> _Texto de lectura_:
Con 67 años, ¿cuesta motivarse? Para nada. El cine es el principal medio en el que trabajo, y la actuación es mi vida, pero sería igual de feliz haciendo una obra de teatro o una serie de televisión. Mientras esté haciendo algo creativo… Siempre he querido pensar que soy como un escritor o un pintor. Y en esta vida te llega un número limitado de oportunidades para hacer cosas. Yo quiero seguir aprovechando todas las que me sea posible.
Dice que le gusta crear, pero no ha probado a dirigir. Dirigir es un tipo de creación que no me apetece explorar. No me gusta el control que requiere. Tienes que mirar las mismas cosas a diario, tienes que eliminar escenas, tienes que preocuparte de la música y de todos los aspectos de la producción. En ese tiempo puedo hacer cinco películas, así que no estoy interesado.
Este mes estrena La leyenda de Tarzán, donde una vez más forma parte de un reparto coral. ¿No echa de menos haber tenido más papeles protagonistas? No. Nunca me fijo en la envergadura del personaje dentro de la historia. Eso no es lo que me atrae del guion. No necesito que todo gire a mi alrededor. Me gustan los personajes que, al aparecer, mejoran el relato.
Jackson tiene dos pasiones innegociables en la vida plácida y extremadamente privada que se enorgullece de llevar entre Nueva York y Los Ángeles. Primero está el golf, hasta el punto de que suele añadir una cláusula en sus contratos que le permite jugar durante los rodajes. Luego está LaTanya Richardson, con la que lleva casado 36 años. La pareja tiene una hija, Zoe, de 34. Esto le convierte en un caso único de estabilidad doméstica y salud física y mental en Hollywood. Lejos quedan los tiempos de desbarres que le llevaron a una clínica de desintoxicación justo antes de rodar con Spike Lee Jungle fever (1991), donde encarnaba fielmente a un cocainómano.
Probablemente usted será recordado por sus películas con Quentin Tarantino, pero fue Spike Lee quien le dio sus primeras oportunidades. Trabajé mucho con Spike, pero siempre ha sido algo recíproco. Al principio nos ayudábamos mucho: él se rodeaba siempre de la misma gente y tuvo suerte de contar con personas muy bien formadas que veníamos del teatro. Sabíamos lo que había que hacer: Laurence Fishburne, Giancarlo Esposito, Bill Nunn y yo.

(Datos guardados)
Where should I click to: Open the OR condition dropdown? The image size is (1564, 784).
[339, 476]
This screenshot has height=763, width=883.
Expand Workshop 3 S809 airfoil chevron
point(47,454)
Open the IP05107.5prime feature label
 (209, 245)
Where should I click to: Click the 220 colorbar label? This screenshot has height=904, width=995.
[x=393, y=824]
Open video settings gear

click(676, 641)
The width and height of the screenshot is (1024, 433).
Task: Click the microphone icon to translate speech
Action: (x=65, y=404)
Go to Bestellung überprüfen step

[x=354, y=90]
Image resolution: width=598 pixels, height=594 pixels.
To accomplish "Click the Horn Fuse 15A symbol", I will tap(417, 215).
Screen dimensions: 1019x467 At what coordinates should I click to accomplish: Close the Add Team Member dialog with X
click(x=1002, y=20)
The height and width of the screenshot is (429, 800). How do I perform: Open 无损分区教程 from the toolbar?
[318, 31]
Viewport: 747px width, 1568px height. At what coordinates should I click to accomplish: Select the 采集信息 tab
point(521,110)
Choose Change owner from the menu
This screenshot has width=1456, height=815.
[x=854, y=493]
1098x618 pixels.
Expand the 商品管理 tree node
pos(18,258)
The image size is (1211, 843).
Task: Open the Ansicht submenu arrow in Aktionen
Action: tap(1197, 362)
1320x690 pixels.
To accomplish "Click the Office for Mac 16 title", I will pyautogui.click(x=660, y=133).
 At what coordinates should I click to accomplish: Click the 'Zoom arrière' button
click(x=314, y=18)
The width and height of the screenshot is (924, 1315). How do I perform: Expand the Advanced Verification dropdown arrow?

> _Ejercicios propuestos_:
**1)** Traduce al inglés esta oración de la entrevista a Jackson: «No necesito que todo gire a mi alrededor.»
**2)** Prolonga la entrevista a Jackson a partir de su última oración, la que termina en «Laurence Fishburne, Giancarlo Esposito, Bill Nunn y yo».

> _Respuestas por ejercicio_:
**1)** I don't need everything to revolve around me.

**2)**
Todos habíamos trabajado antes de que llegara él e hicimos que sus películas fueran mejores. Tuvo suerte de contar con nosotros. Spike y yo tenemos una buena relación, pero sabe que con peores actores no hubiera tenido tanto éxito. Se lo digo todo el rato. Y él no es ciego; lo sabe
Cuando usted creció, admiraba a Sidney Poitier. ¿Le intimida pensar que existan hoy actores jóvenes que quieran ser como usted? Me gustaba Sidney porque deseaba encarnar personajes tan memorables como los suyos, pero no necesariamente seguir su mismo camino. Vine a Hollywood sin la más mínima idea de qué esperar ni de cómo manejarme porque venía del teatro. La gente suele tener planes y objetivos. Yo ni sabía cuál iba a ser mi camino ni cómo me tenía que comportar. Pero espero que si alguien se fija en mi carrera, estudie los personajes, las películas, las historias…
Hay que contar cosas importantes. Ahora muchos quieren ser famosos y ya. La fama tiene algo que ver en lo que hago, pero muy poco. No me hice famoso por ser polémico, guapo, simpático o musculoso, sino porque hice cosas que fueron entretenidas y culturalmente relevantes. La gente pagó por ver el trabajo que había hecho. La fama fue una consecuencia.
Han pasado 30 minutos y su publicista entra para advertir de que será la última pregunta, así que aprovechamos para saber si ha visto el vídeo recopilatorio de todos sus motherfuckers, versión especialmente soez de hijo de puta, la palabra con la que más se le asocia en versión original, hasta el punto que el director de Serpientes en el avión, en 2007, tuvo que improvisar una escena a pocas semanas del estreno en la que su personaje exclamaba la dichosa palabra. “¡Lo tengo guardado en mi móvil!”, responde. “Y no aparecen todos, ¿eh?”.